Oleg era sempre sorridente, ma quella luce in viso non l’avevo mai vista. Solo per quell’espressione, l’avrei mandato in Brasile o chissà dove, a qualsiasi costo. Batté le mani come un bambino, compose il numero della mamma e mi passò il telefono. Ed ecco perché penso che le persone autistiche siano più intelligenti di noi “normali”: lui uscì dalla stanza, sapendo che avrei parlato di lui, ma lasciandomi la privacy. Chi altro avrebbe fatto lo stesso? Nessuno! Starebbero lì a origliare. Gente unica. Intelligente. Discreta.
E perché non dovrebbero essere felici come tutti? Anzi, spesso lo sono più di noi, perché non mentono, non urlano, ma sanno amare e sono fedeli. Allora, chi è più intelligente? La risposta è ovvia!
Con sua mamma parlammo: conosceva già la ragazza e non c’erano dubbi. Domani—anzi, oggi alle 8—li porto all’aeroporto, e alle 11.25 voleranno a Stoccolma. Saranno felici, e io sarò felice per loro. E se tutto va bene, a marzo volerò là anch’io per il matrimonio del mio dipendente più speciale.
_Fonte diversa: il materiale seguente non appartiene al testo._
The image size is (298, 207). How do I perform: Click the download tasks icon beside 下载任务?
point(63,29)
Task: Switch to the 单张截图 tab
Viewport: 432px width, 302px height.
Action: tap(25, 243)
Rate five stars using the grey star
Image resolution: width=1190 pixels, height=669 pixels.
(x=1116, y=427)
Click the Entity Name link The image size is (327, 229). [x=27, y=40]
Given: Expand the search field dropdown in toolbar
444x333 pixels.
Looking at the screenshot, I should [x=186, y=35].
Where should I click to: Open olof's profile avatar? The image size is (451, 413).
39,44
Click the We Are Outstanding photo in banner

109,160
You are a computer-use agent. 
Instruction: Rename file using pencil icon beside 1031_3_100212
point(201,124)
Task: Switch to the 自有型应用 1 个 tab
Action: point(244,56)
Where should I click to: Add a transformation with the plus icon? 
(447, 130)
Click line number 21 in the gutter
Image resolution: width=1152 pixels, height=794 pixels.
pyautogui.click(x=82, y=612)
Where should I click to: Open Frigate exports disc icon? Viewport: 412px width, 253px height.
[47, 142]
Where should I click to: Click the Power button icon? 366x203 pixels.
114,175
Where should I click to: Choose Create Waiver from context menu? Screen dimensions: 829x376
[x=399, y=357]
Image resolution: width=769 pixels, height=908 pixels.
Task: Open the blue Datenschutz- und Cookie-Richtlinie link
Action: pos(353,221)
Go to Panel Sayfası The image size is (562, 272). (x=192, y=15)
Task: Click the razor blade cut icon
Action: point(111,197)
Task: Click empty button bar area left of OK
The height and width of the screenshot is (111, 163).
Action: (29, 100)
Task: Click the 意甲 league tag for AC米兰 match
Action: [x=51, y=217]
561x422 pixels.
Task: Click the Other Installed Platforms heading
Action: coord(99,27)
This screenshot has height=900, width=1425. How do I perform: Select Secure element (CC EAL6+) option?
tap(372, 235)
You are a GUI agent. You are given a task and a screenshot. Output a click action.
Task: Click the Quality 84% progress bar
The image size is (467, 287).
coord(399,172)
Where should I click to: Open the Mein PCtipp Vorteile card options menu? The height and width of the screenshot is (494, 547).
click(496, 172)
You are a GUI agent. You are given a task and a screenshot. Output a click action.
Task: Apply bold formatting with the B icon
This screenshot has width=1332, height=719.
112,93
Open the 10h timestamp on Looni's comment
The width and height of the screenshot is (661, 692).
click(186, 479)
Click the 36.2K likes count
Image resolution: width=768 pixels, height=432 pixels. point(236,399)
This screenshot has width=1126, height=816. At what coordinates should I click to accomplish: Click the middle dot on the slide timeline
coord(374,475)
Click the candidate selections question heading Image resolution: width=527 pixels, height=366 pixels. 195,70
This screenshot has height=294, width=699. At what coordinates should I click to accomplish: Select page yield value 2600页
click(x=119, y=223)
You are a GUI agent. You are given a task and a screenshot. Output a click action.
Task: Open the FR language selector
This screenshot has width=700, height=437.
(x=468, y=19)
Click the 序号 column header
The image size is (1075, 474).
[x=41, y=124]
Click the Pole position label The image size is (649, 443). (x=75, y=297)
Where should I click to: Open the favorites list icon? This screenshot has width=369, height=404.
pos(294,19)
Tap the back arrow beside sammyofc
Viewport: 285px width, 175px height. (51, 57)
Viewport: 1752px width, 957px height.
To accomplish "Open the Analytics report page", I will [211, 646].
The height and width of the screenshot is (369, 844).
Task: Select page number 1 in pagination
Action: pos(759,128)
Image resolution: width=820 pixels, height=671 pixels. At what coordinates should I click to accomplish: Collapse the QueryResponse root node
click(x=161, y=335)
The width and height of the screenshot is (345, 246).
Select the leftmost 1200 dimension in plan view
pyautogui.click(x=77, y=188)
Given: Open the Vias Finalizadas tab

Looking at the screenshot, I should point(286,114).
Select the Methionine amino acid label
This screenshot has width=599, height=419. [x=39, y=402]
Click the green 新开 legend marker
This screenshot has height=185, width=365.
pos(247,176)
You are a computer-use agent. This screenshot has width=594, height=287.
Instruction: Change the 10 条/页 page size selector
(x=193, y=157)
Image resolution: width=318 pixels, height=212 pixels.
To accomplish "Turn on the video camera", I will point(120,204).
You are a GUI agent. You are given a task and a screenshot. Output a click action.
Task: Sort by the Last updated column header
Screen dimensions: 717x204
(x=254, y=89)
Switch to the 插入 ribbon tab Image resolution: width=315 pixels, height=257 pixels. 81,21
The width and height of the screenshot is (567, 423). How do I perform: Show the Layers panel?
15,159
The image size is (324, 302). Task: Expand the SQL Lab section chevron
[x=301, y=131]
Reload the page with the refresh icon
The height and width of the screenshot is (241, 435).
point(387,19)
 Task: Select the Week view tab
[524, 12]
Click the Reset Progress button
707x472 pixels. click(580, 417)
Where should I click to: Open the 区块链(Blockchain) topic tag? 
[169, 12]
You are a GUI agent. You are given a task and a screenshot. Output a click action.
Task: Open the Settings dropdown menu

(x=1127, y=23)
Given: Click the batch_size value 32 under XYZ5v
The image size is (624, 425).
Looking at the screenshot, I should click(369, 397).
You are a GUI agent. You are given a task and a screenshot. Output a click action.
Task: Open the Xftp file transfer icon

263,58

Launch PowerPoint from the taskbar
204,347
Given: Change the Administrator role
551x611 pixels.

Quando vedi queste persone, non ti dispiace spendere tempo, soldi, energie per renderle felici. Poi guardi chi approfitta della tua gentilezza e ti tratta come uno stupido… e ti rendi conto che per te non esistono. Per fortuna, la gente buona è di più. È per questo che questo disgraziato pianeta continua a girare.
Vado a farmi una vasca di caffè, così non mi addormento e non perdo l’aereo!